[[ Supplied records, beginning ]]
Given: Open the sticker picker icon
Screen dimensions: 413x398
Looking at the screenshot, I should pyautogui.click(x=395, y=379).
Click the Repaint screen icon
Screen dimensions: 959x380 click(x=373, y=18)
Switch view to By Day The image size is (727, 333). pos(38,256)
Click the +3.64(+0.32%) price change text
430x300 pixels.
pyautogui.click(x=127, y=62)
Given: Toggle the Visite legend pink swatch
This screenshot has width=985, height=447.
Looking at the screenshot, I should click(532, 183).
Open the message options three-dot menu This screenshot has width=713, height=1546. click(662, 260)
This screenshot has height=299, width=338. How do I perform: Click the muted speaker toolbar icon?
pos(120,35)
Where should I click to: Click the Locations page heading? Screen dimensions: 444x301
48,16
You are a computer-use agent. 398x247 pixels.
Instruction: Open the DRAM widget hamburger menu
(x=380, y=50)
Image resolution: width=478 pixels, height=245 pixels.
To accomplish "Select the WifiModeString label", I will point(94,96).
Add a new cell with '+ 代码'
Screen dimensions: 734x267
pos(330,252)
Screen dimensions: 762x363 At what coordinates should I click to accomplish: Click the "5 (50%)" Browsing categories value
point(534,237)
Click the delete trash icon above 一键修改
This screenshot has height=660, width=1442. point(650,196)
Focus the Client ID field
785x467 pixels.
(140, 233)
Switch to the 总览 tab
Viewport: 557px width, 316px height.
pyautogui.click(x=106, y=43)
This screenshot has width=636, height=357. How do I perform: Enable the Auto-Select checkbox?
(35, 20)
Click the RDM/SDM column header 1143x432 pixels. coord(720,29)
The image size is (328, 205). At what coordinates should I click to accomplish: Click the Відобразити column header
[[ Supplied records, end ]]
_Task to complete:_ Copy every line in the entries above that has the string "Switch" in it.

_Solved problem:_
Switch view to By Day The image size is (727, 333). pos(38,256)
Switch to the 总览 tab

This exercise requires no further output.